=== Supplied records ===
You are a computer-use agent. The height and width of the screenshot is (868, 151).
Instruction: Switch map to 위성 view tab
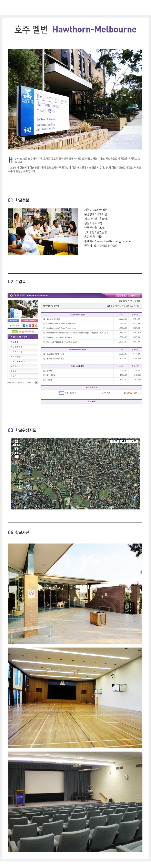click(124, 441)
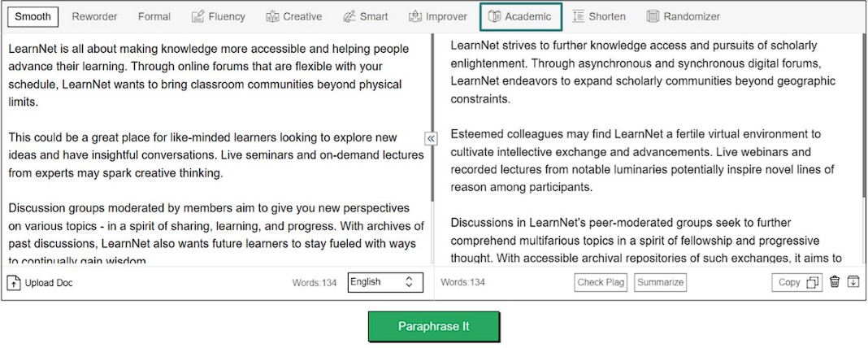
Task: Switch to the Reworder tab
Action: point(94,16)
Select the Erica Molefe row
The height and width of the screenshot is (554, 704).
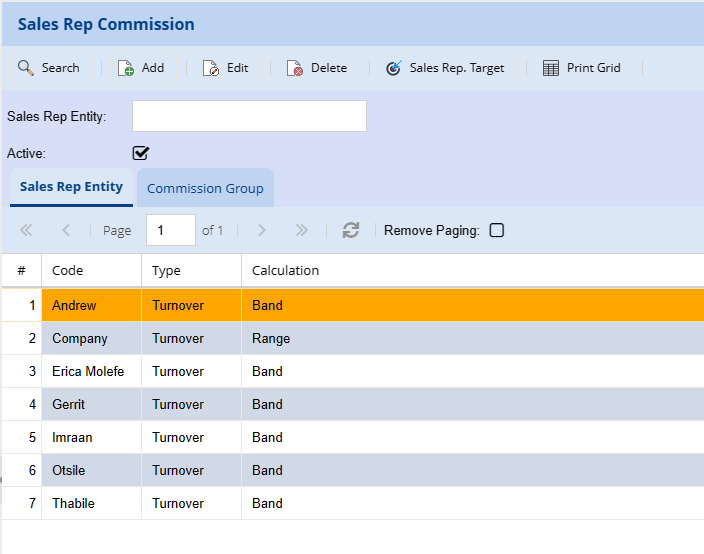[88, 371]
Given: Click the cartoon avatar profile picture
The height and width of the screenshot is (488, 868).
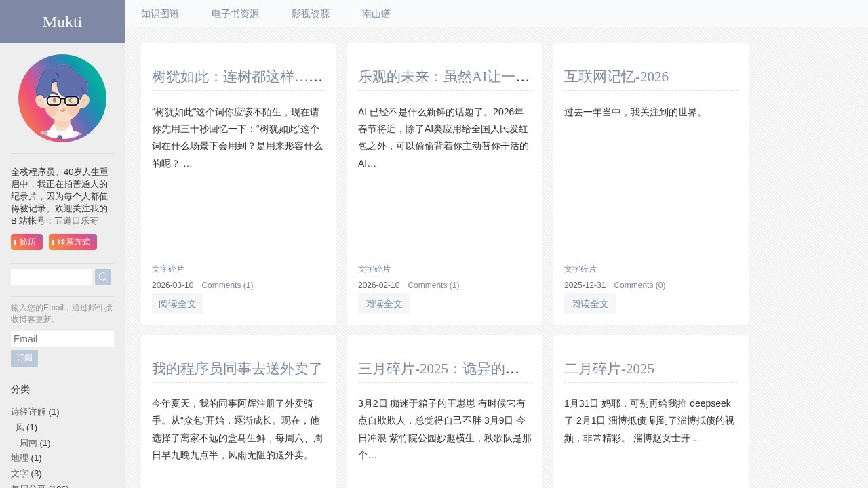Looking at the screenshot, I should 62,98.

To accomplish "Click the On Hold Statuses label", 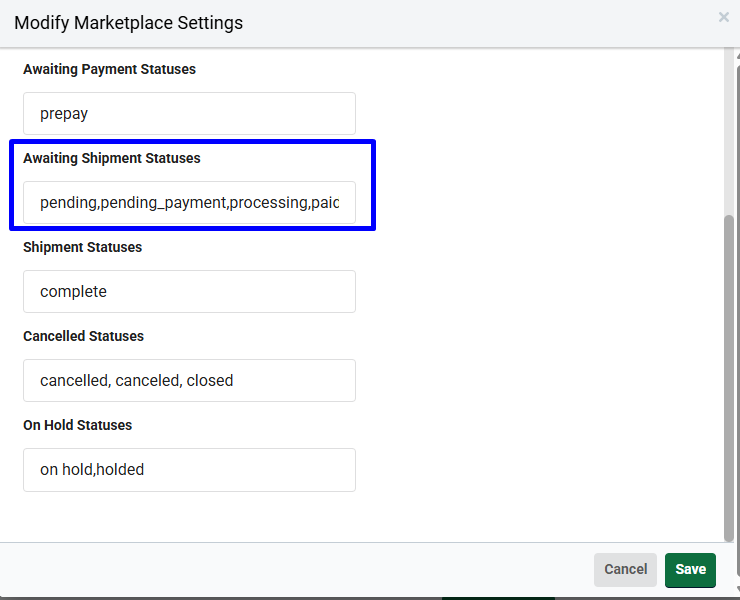I will (x=77, y=425).
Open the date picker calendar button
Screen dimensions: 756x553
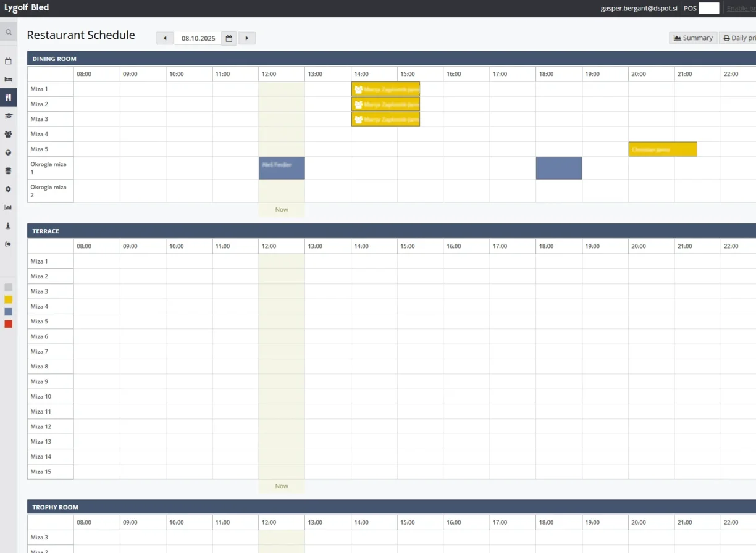[229, 38]
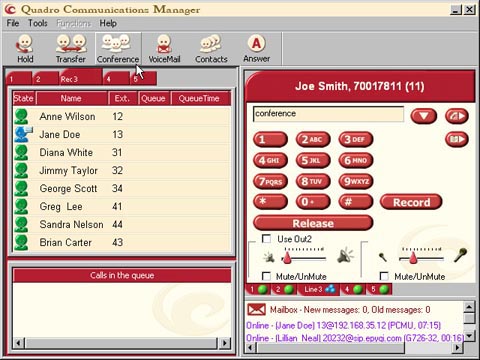Image resolution: width=480 pixels, height=360 pixels.
Task: Switch to the Rec 3 tab
Action: pos(81,78)
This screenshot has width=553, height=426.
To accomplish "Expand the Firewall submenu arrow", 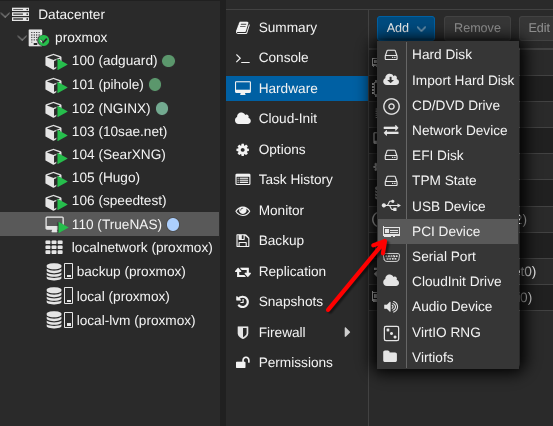I will 347,332.
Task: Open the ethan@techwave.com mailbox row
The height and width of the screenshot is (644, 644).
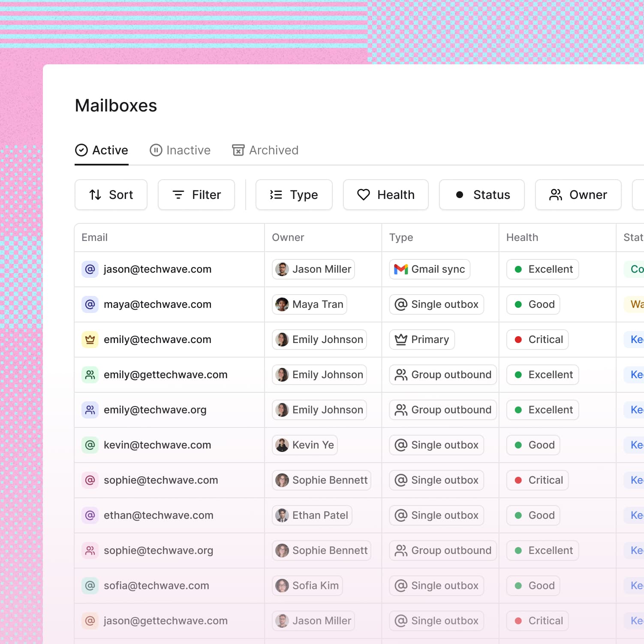Action: pos(158,515)
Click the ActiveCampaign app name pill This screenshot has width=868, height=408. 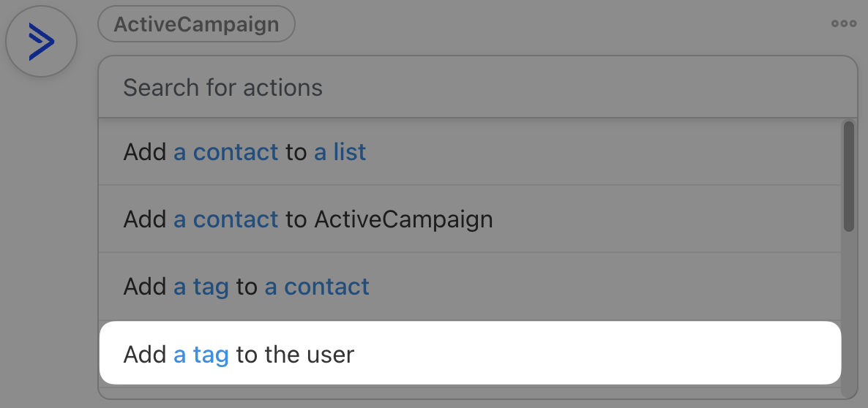[x=196, y=24]
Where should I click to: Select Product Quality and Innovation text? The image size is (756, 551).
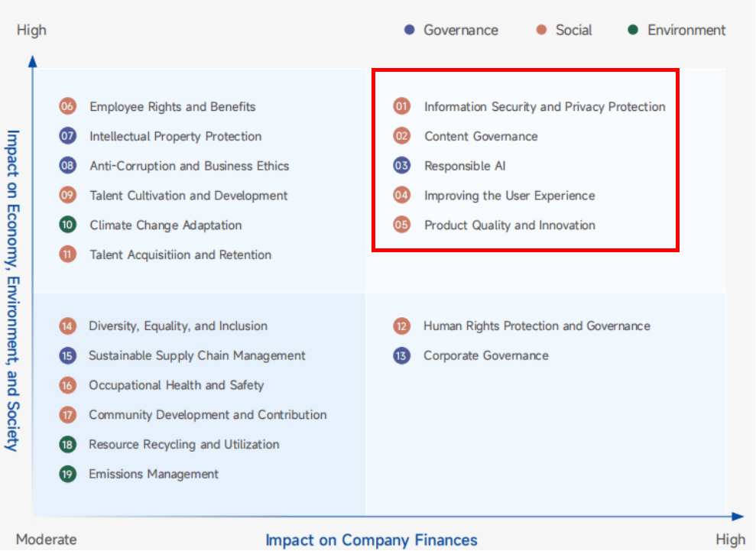510,225
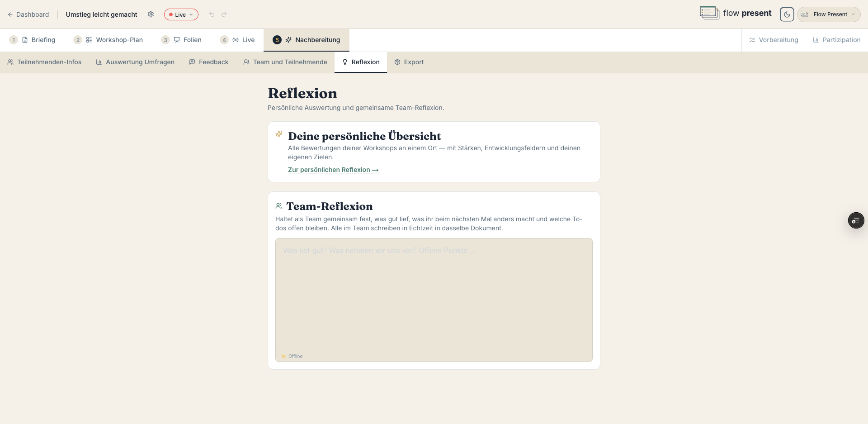Viewport: 868px width, 424px height.
Task: Open the floating checklist button at right edge
Action: (x=856, y=220)
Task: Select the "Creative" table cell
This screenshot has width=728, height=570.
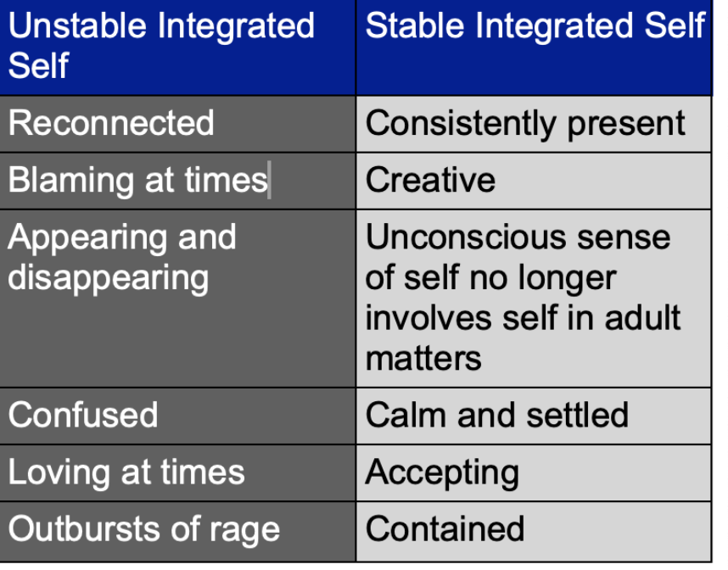Action: tap(535, 181)
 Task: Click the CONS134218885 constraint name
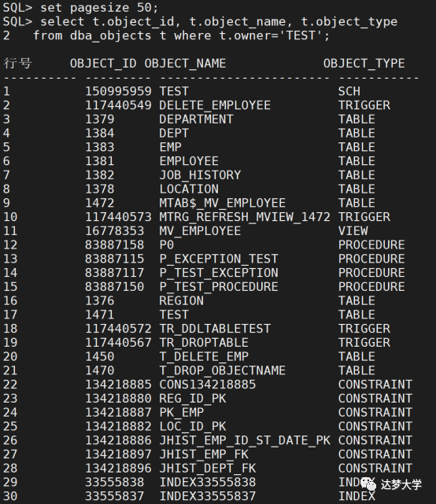pos(208,384)
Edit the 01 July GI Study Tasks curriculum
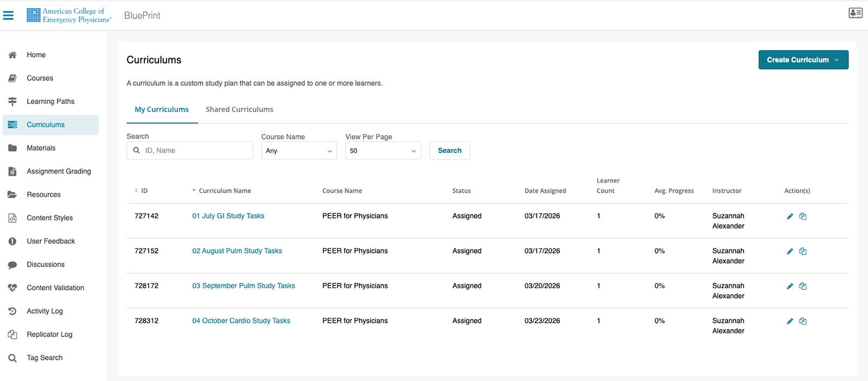The height and width of the screenshot is (381, 868). point(790,217)
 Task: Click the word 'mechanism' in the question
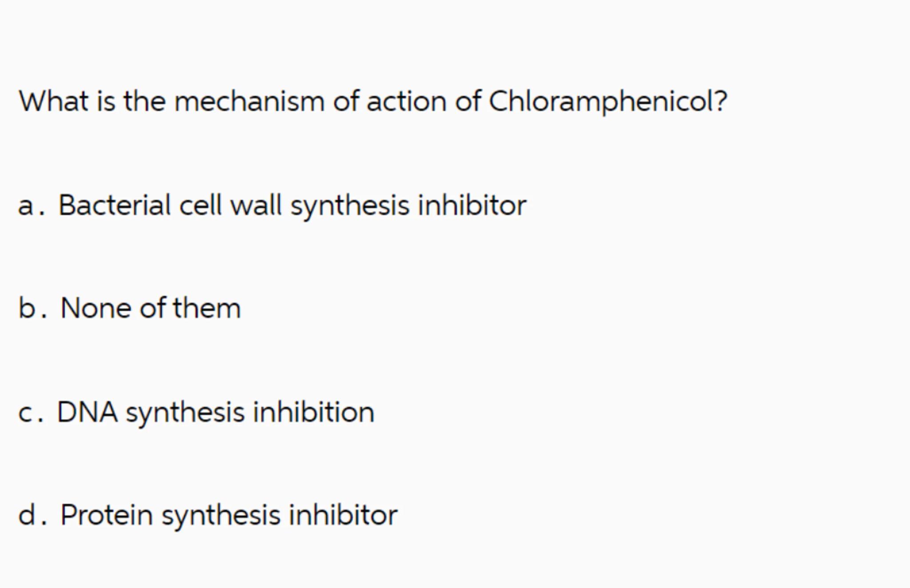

=== Instructions to follow ===
Find the line containing "Edit the 01 July GI Study Tasks curriculum" and copy it and each line after it through the end of the material, exactly, with no pictures.

=== Answer to this task ===
Edit the 01 July GI Study Tasks curriculum
The height and width of the screenshot is (381, 868). point(790,217)
 Task: Click the word 'mechanism' in the question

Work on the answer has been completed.